Um das zu vermeiden, wird der Wahlausschuss in diesem Jahr möglicherweise explizit keine Zwischenstände veröffentlichen. Ein entsprechender Antrag liegt vor. Das mag den ein oder anderen Zahlenfetischisten traurig stimmen, aber mei.

  1. siehe § 5 Abs. 3 der Satzung der Studierendenschaft, oder auch § 53 Abs. 5 HG

Wahlen wie vor 5 Jahren

Wir können uns die kommenden Wahlen zum XXXVIII. Studierendenparlament sparen und einfach das Ergebnis von 2011 recyceln.

Wieso? Daso:

Grund 1: Gleiche Listenzahl

anzahllisten

Die Zahl der zur Wahl antretenden Listen nahm in den vergangenen Jahren fortwährend ab, zur Wahl 2016 haben wir einen sprunghaften Anstieg.
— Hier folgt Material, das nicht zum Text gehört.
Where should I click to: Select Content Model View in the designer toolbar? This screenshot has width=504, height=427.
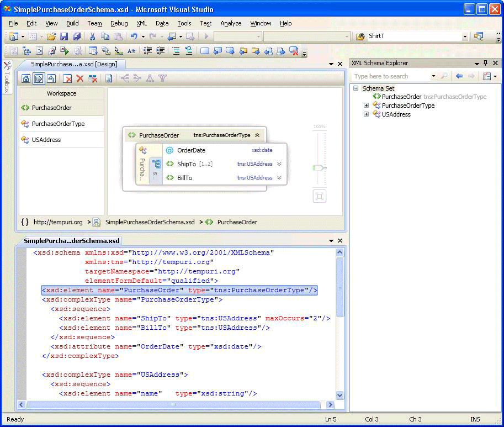pos(39,78)
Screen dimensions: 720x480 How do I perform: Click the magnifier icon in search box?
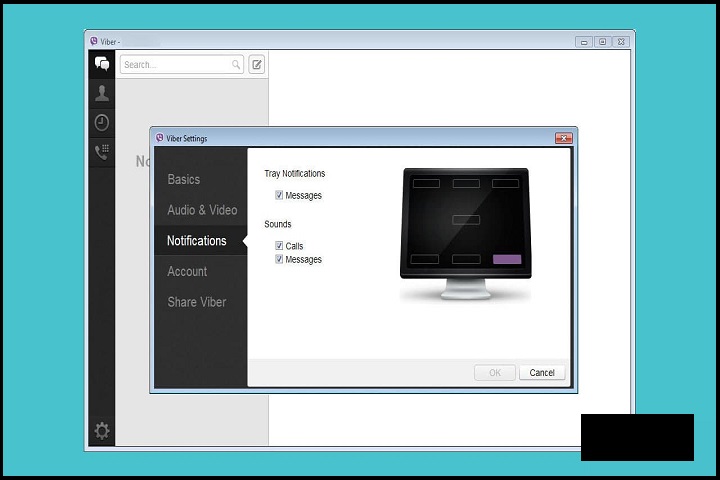[237, 65]
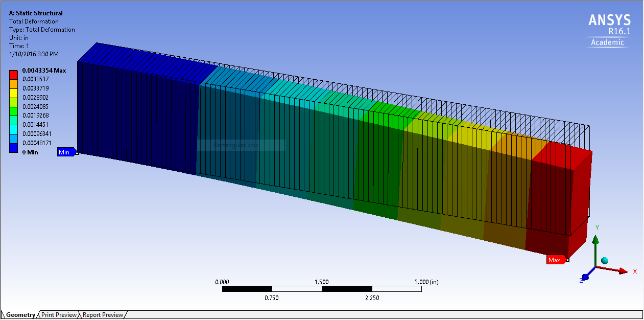Click the Total Deformation title text
Image resolution: width=644 pixels, height=320 pixels.
34,21
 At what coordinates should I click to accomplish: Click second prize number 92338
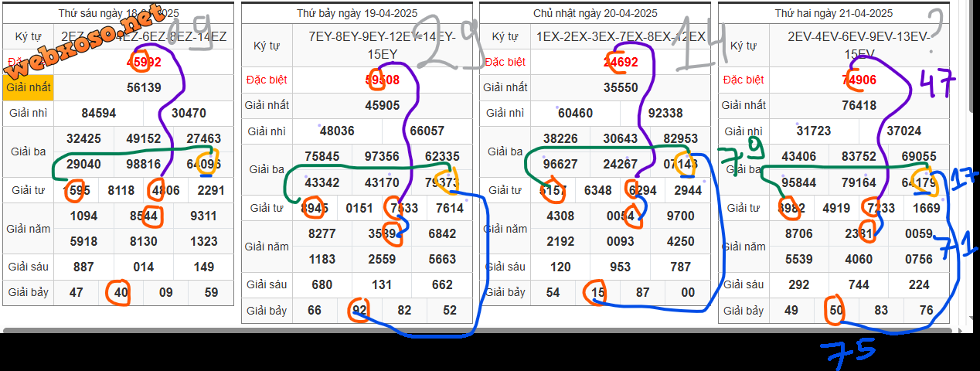pyautogui.click(x=665, y=113)
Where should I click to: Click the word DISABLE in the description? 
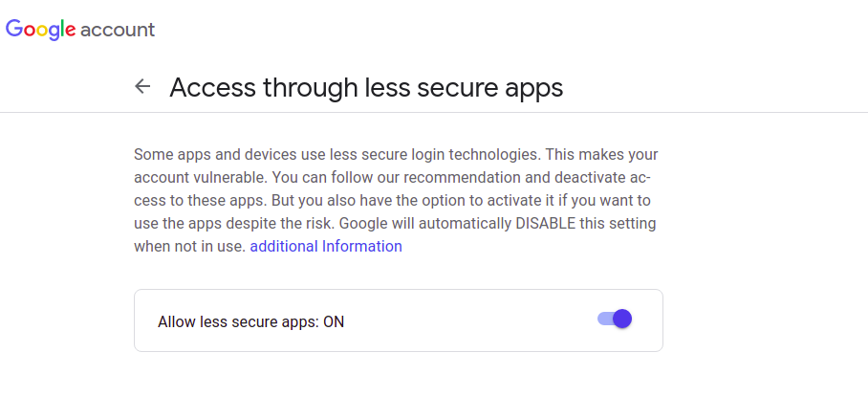pyautogui.click(x=546, y=223)
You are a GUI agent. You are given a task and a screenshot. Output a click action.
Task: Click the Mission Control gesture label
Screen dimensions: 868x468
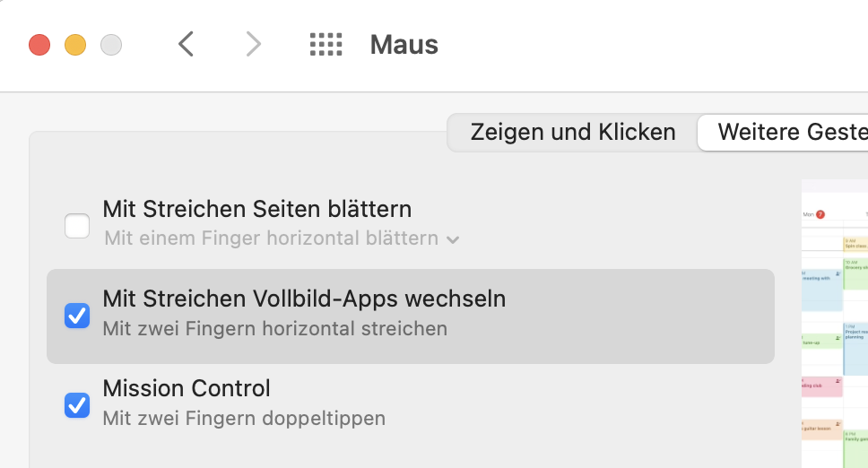click(187, 388)
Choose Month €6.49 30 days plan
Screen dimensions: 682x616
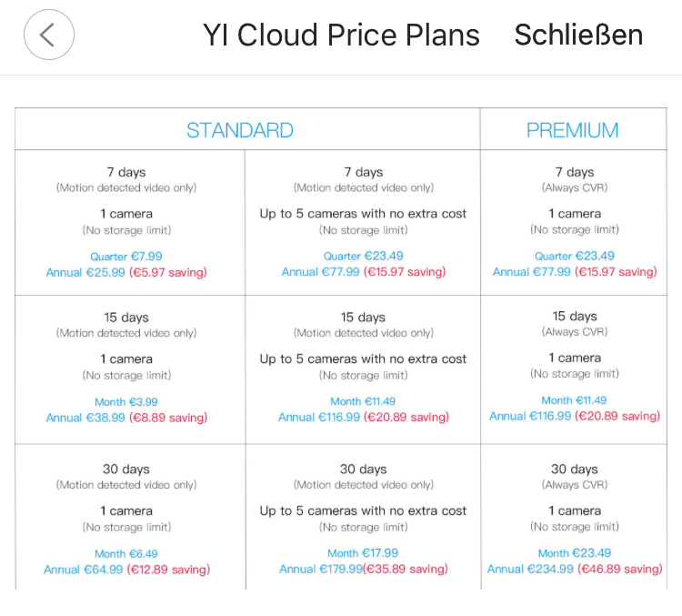(126, 554)
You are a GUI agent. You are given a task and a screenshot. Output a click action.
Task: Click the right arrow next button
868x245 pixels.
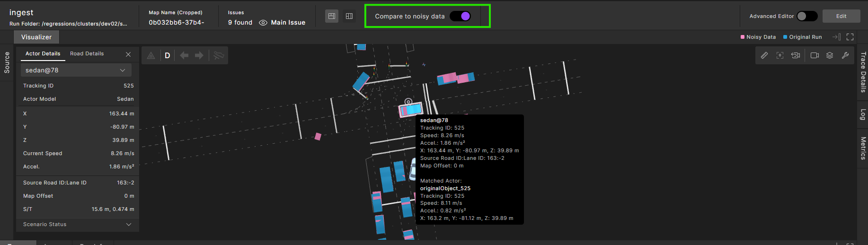(199, 55)
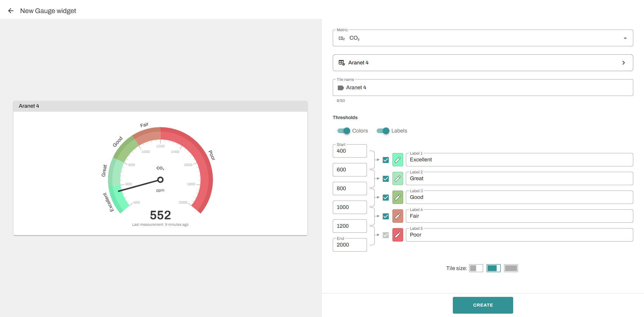Uncheck the checkbox next to Fair

[x=386, y=216]
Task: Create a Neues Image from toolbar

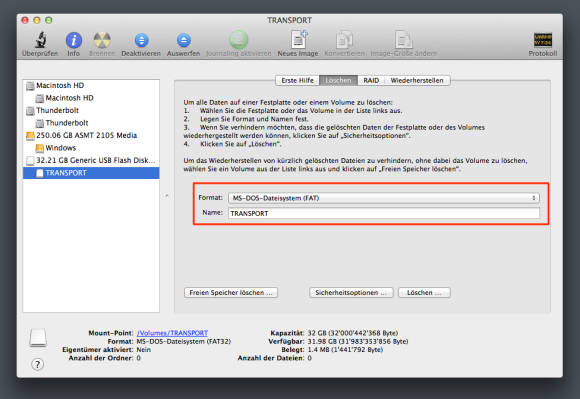Action: 299,40
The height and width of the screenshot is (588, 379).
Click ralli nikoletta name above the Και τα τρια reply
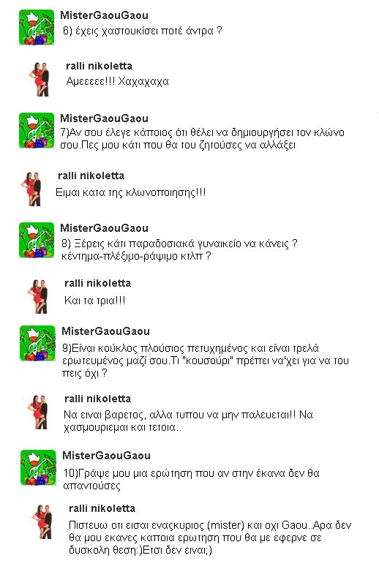[x=97, y=283]
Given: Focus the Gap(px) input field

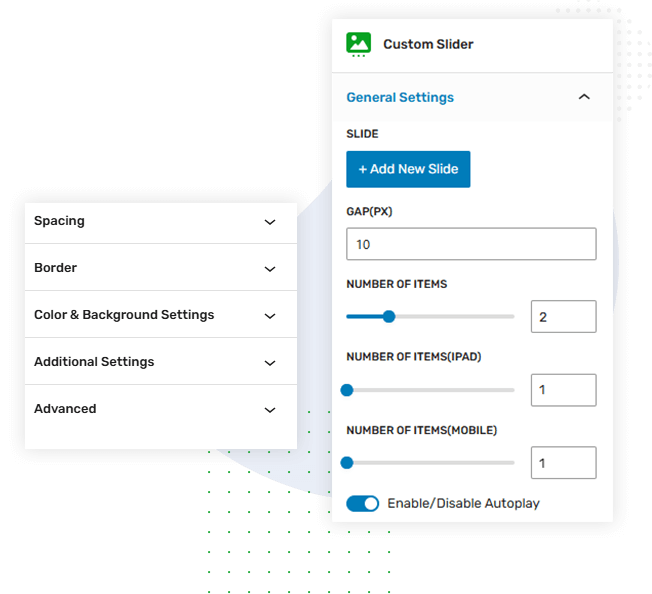Looking at the screenshot, I should [471, 244].
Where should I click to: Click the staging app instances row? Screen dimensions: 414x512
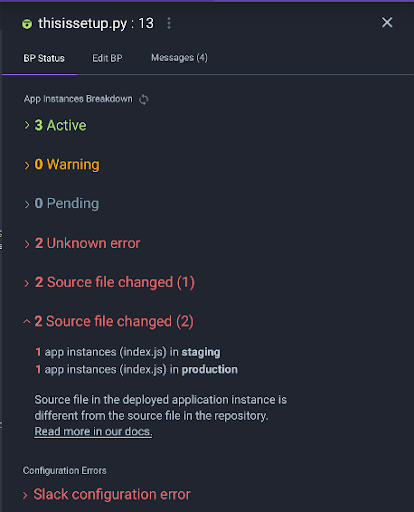(x=128, y=352)
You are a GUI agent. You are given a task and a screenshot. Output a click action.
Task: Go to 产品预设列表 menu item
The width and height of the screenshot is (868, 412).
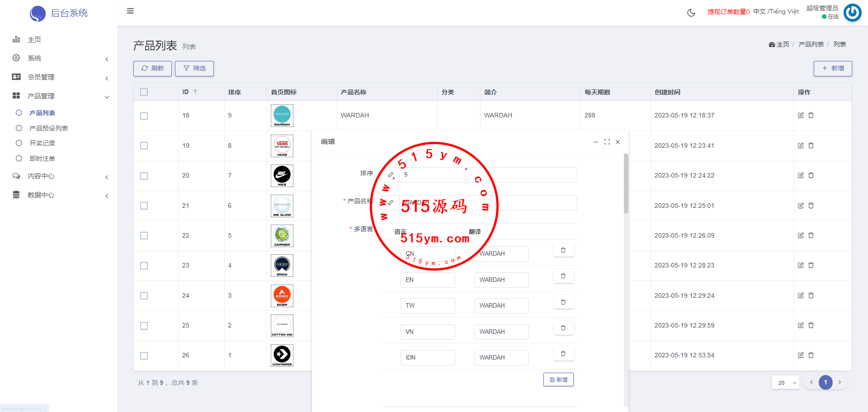point(49,128)
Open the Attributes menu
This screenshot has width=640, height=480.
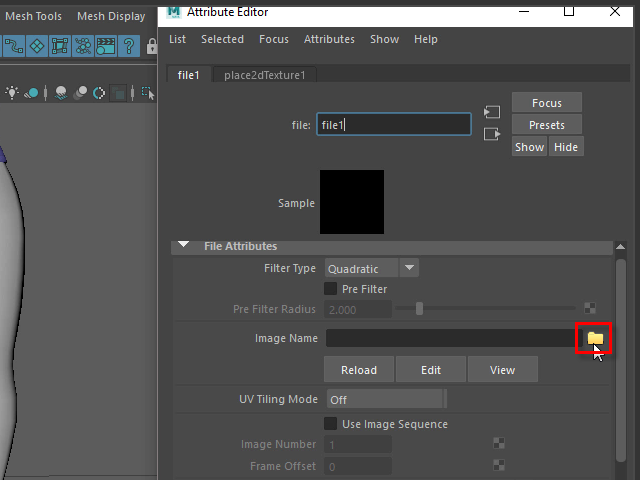(x=329, y=39)

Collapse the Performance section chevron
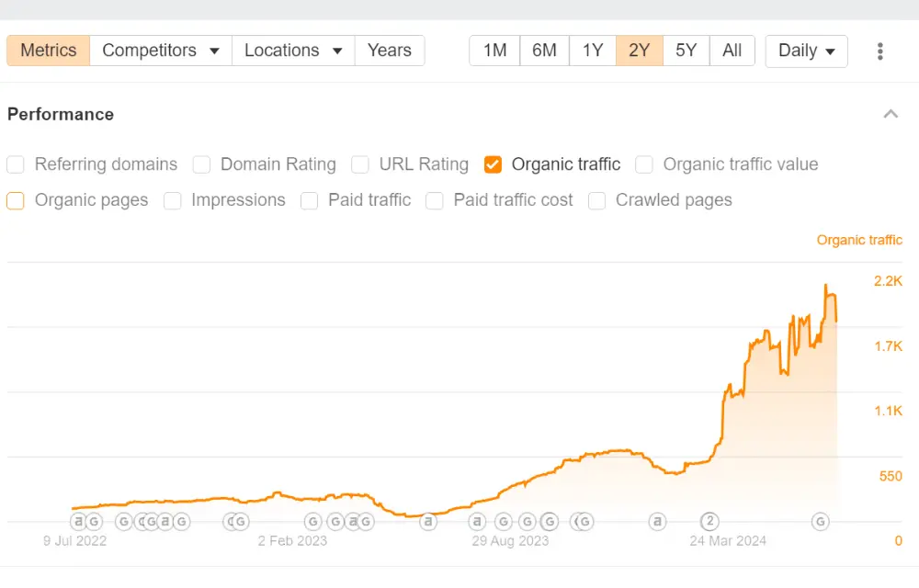[891, 114]
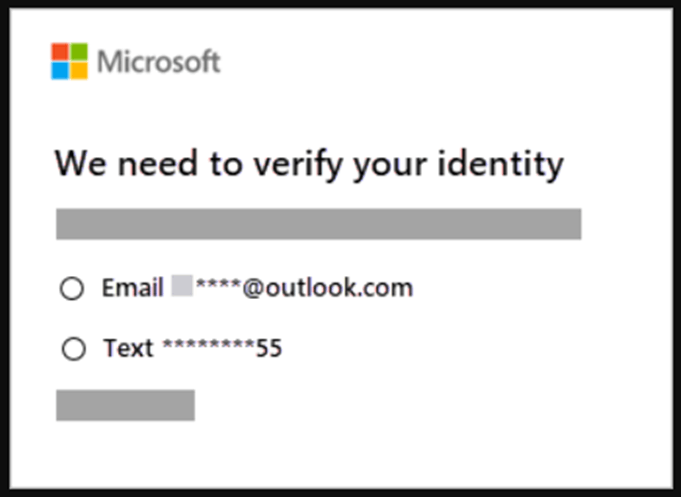
Task: Select the Email radio button
Action: click(72, 288)
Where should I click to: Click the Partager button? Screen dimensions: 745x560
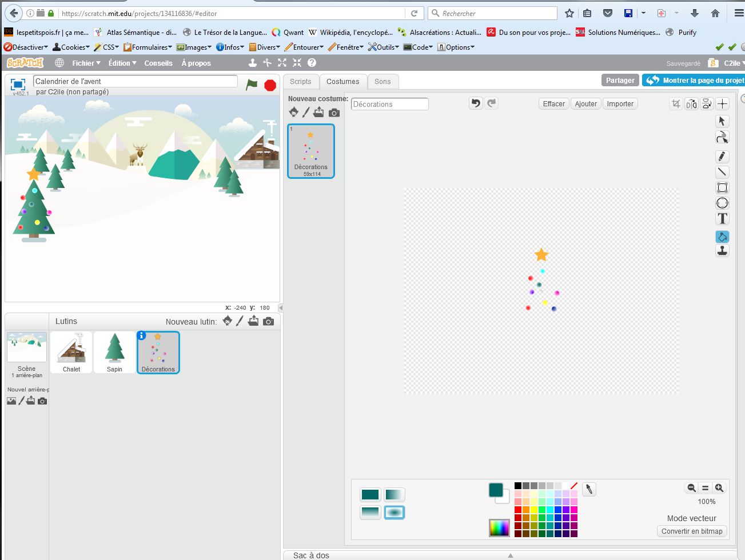pos(620,81)
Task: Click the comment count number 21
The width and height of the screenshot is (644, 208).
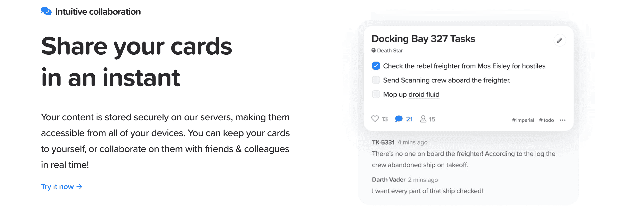Action: click(x=409, y=119)
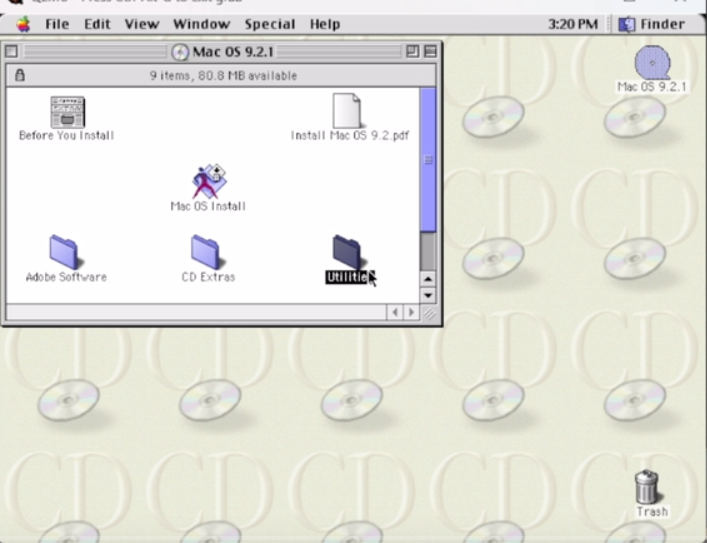Toggle the window's collapse box in title bar

pos(429,51)
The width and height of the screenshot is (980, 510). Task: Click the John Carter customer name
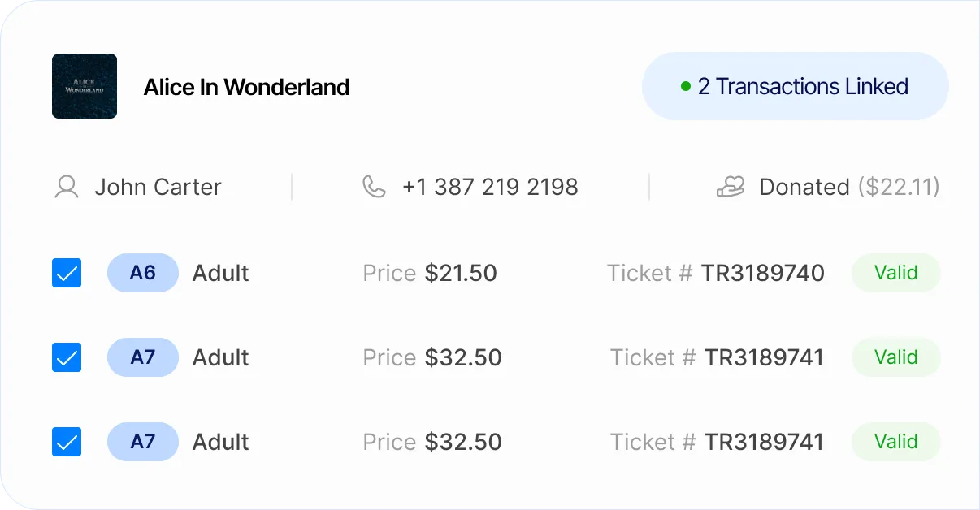pos(158,188)
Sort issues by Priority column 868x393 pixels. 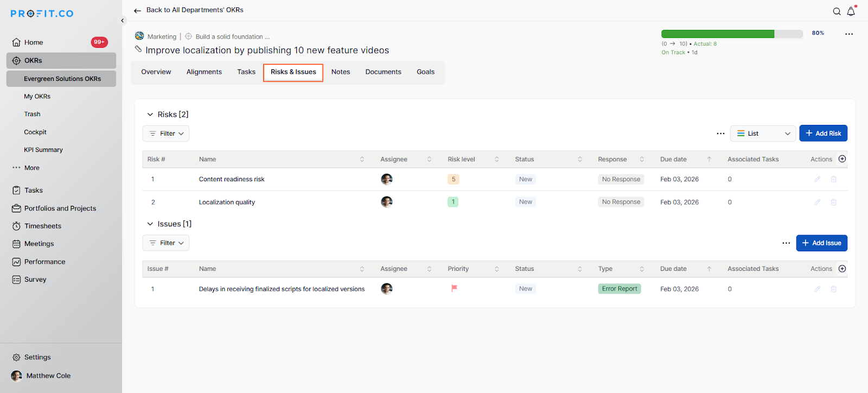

Auf den Stand von 2011.

Grund 2: Gleiche Kandidierendenzahl1

anzahlkandidierende

Auch bei der Gesamtzahl der Kandidierenden war die Tendenz in den letzten Jahren klar fallend – zur Wahl 2016 haben wir einen sprunghaften Anstieg. In etwa auf den Stand von 2011.

Grund 3: Gleiche Kandidierendenzahl bei den Listen2

anzahlkandidierendeproliste

Bei den Listen, die zur Wahl des 33. Studierendenparlaments antraten, sind unterschiedliche Trends zu erkennen: Die Kandidierendenzahl von RCDS und LUST geht zurück und erholt sich dann wieder, bei GHG und PHG beobachten wir einen entgegengesetzten Effekt, und einzig die JUSOS hopsen wild auf und ab – alle, um zur Wahl 2016 wieder auf dem Ausgangswert von 2011 zu landen.

Fazit

Ist der Bologna-Knick überwunden? Haben plötzlich wieder mehr Studierende Lust auf Hochschulpolitik? Man weiß es nicht. Was man aber weiß: Wenn auch noch die Wahlbeteiligung von 2011 kopiert wird (17,0 %), reicht das für die beiden Urabstimmungen nicht aus.

  1. Im Rahmen der Messgenauigkeit
  2. Im Rahmen der Messgenauigkeit, gell!